◆ TEXTE FOURNI ◆

======

Mistral, le champion français de l'IA à la conquête de la Silicon Valley

Incontournable à Paris, Mistral AI testait pour la première fois cette semaine sa popularité dans la Silicon Valley. Reportage.
Arthur Mensch, CEO de Mistral AI, présentait son entreprise à la GTC de Nvidia.
Arthur Mensch, CEO de Mistral AI, présentait son entreprise à la GTC de Nvidia. (Crédits : FM pour La Tribune)

Des centaines de professionnels de l'intelligence artificielle s'amassent dans une grande salle de conférence bondée du McEnery Convention Center de San Jose. Ils sont venus voir un des ovnis de leur industrie. Sur scène, Arthur Mensch présente sa startup, Mistral AI, dans un anglais fluide où son léger accent français ressort. Véritable star de l'écosystème hexagonal, le dirigeant de 31 ans porte un projet ambitieux. Depuis Paris, il entend concurrencer OpenAI (le créateur de ChatGPT), Google ou encore Meta dans le développement des meilleurs modèles d'IA. Sa prise de parole attire d'autant plus l'attention que la jeune pousse française ne s'était pas encore montrée publiquement dans la Silicon Valley.

======

◆ DONNÉES EXTRAITES ◆
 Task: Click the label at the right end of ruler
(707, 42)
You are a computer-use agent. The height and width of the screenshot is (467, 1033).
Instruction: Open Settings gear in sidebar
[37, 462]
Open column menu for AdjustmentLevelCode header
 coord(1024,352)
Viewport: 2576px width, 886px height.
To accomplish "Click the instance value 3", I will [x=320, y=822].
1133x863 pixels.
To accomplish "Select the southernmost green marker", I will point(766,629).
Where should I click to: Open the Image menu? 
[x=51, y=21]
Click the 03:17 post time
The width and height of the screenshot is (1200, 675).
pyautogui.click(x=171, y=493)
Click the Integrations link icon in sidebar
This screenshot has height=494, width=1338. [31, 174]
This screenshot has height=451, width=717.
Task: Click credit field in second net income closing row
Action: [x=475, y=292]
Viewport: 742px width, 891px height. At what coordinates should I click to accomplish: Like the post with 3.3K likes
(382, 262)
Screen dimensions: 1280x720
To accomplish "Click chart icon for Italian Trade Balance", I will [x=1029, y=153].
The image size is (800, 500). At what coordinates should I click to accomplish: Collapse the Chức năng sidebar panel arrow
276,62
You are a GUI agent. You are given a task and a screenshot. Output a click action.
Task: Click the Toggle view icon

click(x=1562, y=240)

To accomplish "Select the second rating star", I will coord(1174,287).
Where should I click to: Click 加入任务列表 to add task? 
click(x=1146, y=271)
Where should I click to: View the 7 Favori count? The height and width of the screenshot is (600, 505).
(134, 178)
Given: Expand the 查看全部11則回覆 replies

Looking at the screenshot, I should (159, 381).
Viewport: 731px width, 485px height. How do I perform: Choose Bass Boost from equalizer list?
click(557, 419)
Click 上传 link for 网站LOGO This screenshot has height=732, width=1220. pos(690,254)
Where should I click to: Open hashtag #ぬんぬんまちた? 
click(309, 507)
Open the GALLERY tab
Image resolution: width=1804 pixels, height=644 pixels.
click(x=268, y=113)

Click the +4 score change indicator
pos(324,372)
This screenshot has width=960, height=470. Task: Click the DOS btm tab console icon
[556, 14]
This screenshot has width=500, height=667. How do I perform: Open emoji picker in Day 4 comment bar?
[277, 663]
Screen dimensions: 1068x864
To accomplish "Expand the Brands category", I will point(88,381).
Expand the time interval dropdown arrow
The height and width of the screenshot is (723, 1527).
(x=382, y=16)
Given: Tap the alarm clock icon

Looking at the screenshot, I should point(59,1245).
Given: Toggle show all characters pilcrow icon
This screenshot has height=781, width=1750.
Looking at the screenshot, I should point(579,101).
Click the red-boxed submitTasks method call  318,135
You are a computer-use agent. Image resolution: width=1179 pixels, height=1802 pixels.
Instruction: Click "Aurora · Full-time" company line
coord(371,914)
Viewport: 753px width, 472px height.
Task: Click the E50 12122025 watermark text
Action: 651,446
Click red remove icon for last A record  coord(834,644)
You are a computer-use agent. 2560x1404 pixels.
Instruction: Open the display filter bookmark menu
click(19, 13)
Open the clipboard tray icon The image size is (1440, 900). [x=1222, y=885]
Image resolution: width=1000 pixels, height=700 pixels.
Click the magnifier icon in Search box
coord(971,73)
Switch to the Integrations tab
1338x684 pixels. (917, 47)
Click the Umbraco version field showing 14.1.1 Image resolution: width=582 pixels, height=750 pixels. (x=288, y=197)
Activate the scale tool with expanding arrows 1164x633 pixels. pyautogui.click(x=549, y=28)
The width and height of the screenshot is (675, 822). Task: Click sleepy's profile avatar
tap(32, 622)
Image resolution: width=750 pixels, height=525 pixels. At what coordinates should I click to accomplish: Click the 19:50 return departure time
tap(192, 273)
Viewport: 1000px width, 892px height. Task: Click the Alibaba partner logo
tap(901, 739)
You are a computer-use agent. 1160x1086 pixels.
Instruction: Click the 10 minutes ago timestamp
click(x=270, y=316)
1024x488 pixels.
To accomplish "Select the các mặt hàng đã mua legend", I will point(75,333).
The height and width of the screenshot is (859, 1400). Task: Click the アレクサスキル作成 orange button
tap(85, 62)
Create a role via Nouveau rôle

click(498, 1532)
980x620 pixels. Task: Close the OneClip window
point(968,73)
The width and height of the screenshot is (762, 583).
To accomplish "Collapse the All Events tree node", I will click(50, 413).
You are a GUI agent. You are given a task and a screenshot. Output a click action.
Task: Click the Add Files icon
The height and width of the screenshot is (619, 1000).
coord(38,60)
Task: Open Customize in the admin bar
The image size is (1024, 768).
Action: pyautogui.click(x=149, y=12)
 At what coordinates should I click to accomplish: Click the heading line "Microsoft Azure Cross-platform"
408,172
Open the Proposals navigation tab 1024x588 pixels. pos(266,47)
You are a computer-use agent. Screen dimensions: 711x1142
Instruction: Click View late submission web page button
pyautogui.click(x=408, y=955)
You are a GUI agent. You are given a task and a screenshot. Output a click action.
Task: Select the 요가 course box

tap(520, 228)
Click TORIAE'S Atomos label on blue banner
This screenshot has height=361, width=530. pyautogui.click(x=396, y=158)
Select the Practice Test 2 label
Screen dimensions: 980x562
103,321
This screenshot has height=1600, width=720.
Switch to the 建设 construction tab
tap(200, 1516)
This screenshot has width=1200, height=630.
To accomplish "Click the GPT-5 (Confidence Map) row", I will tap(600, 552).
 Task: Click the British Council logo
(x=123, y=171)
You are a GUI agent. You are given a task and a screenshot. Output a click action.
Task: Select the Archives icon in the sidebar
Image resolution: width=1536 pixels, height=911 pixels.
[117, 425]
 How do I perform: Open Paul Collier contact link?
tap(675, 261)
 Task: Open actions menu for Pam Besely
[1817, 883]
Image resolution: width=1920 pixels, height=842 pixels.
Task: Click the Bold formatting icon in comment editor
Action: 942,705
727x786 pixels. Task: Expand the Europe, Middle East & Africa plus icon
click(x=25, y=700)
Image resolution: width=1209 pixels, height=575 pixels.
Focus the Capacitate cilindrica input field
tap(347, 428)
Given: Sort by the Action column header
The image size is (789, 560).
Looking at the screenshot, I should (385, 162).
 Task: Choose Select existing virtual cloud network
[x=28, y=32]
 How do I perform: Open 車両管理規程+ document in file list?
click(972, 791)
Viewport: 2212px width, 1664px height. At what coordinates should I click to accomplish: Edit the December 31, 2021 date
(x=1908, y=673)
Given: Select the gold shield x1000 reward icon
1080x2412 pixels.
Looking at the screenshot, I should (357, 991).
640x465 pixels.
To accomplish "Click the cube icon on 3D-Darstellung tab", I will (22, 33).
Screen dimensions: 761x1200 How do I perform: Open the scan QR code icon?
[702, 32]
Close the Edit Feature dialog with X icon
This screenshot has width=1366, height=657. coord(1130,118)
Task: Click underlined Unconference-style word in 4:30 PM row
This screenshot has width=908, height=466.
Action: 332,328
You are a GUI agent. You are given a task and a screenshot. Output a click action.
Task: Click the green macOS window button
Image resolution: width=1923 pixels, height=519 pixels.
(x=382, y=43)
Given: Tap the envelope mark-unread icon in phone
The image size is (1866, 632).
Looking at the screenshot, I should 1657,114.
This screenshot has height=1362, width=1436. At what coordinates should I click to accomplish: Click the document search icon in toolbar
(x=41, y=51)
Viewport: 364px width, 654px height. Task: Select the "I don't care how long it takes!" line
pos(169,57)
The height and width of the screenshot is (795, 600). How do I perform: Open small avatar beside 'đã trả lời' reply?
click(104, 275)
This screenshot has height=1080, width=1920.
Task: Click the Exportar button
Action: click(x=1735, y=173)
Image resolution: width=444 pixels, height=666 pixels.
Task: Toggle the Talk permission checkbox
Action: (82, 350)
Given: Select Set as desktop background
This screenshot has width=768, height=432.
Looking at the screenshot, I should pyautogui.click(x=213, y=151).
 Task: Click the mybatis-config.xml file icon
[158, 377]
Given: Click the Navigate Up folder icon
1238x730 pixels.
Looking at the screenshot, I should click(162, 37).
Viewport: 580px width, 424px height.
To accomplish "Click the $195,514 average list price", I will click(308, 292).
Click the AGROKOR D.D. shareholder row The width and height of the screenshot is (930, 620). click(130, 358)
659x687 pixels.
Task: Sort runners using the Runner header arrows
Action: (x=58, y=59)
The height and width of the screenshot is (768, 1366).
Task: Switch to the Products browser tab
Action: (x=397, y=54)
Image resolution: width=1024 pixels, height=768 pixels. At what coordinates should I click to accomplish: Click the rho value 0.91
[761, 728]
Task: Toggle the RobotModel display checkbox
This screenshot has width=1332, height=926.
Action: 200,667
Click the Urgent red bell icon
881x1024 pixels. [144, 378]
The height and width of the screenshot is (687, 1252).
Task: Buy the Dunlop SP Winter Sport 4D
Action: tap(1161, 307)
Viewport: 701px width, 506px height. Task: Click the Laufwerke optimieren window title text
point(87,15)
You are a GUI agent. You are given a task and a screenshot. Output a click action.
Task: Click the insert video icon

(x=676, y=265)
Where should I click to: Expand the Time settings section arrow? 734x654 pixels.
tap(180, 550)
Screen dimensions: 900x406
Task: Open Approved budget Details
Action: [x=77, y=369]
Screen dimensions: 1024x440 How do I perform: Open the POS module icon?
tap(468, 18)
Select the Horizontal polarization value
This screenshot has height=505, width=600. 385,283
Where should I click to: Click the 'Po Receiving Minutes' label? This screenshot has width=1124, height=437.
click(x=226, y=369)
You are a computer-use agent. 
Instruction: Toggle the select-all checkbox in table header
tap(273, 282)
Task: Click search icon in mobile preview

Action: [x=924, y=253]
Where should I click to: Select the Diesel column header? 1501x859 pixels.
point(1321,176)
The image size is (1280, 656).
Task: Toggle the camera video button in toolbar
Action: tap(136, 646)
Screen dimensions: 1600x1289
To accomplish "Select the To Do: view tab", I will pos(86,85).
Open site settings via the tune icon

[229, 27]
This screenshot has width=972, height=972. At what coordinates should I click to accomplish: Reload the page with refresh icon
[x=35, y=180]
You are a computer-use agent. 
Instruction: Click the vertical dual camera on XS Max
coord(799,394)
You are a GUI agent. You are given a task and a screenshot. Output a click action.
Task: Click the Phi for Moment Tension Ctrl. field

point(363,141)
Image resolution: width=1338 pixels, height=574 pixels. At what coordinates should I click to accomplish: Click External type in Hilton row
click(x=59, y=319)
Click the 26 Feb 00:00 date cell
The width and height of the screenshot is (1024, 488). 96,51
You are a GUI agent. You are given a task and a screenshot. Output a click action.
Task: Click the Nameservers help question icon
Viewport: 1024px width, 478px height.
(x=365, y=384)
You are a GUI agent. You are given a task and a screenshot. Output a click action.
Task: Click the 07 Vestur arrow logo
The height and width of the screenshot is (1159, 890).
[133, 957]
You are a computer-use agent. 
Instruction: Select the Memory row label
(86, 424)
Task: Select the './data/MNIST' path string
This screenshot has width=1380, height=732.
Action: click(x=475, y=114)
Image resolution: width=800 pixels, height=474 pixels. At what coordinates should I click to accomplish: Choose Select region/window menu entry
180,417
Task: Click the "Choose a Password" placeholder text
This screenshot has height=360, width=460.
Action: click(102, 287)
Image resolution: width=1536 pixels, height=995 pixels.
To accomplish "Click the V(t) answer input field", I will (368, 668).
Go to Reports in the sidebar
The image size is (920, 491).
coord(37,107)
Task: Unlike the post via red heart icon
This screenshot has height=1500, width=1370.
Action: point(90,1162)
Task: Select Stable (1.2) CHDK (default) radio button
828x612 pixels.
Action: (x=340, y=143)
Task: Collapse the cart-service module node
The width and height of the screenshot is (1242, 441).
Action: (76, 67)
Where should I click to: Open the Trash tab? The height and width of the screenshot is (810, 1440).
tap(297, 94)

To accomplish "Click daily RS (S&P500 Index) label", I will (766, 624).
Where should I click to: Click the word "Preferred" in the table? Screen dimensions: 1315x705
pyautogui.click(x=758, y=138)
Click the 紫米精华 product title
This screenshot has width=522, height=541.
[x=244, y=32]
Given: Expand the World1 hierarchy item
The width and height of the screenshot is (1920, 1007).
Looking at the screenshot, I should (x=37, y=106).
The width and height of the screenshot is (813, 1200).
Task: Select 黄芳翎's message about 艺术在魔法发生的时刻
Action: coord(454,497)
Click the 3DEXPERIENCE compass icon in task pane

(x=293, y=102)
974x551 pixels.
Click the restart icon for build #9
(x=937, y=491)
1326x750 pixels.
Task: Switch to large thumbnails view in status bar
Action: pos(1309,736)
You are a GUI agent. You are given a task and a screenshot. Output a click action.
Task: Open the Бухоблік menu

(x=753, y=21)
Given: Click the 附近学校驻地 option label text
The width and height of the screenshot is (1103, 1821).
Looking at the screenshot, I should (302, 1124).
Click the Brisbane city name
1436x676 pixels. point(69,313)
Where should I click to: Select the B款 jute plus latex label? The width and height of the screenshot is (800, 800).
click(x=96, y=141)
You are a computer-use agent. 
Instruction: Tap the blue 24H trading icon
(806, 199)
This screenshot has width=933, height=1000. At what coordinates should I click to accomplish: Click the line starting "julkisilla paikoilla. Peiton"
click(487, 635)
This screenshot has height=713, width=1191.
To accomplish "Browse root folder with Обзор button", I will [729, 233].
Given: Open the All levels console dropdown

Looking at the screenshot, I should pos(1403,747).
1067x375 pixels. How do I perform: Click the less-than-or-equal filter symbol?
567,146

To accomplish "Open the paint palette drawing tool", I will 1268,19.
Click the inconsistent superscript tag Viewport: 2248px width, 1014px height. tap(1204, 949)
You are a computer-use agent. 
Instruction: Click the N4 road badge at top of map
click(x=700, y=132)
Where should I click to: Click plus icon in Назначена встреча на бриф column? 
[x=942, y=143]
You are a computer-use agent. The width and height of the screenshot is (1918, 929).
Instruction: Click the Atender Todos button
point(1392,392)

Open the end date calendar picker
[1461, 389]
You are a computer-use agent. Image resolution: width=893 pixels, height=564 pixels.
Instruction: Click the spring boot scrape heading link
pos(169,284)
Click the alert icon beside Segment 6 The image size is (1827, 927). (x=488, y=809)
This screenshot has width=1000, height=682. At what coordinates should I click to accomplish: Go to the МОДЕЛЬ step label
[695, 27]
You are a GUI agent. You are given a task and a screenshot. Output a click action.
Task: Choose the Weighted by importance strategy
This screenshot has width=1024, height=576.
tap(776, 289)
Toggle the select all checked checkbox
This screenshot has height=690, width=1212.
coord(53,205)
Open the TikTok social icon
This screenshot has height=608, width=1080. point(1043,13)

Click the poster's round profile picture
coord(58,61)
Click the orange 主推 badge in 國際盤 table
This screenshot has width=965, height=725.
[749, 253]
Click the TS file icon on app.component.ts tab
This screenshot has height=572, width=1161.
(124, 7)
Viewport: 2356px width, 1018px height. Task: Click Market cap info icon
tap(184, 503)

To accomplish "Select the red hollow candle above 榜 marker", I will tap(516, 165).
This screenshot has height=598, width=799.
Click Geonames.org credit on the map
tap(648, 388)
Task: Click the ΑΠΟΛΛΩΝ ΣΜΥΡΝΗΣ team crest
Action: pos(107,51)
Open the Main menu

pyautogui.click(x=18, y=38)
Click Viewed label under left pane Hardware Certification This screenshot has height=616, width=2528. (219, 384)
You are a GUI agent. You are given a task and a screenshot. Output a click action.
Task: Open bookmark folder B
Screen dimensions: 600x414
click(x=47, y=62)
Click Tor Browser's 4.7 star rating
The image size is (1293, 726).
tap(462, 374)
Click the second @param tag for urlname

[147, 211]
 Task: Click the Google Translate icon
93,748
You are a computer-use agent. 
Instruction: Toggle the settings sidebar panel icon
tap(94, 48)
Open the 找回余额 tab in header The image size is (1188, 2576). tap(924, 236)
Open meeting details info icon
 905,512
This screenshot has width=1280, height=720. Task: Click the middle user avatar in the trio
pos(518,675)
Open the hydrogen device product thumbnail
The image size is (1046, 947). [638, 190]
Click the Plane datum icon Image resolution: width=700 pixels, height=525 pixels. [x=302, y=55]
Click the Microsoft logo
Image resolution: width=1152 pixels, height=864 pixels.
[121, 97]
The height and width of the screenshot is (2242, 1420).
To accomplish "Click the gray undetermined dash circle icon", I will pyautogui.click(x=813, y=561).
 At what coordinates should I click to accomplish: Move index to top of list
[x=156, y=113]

======

◆ CONSIGNE DE LA TÂCHE ◆
Extrayez de l'article sur Mistral AI le passage allant de « Mistral, le champion » jusqu'à « pour La Tribune) » inclus.

◆ CORRIGÉ ◆
Mistral, le champion français de l'IA à la conquête de la Silicon Valley

Incontournable à Paris, Mistral AI testait pour la première fois cette semaine sa popularité dans la Silicon Valley. Reportage.
Arthur Mensch, CEO de Mistral AI, présentait son entreprise à la GTC de Nvidia.
Arthur Mensch, CEO de Mistral AI, présentait son entreprise à la GTC de Nvidia. (Crédits : FM pour La Tribune)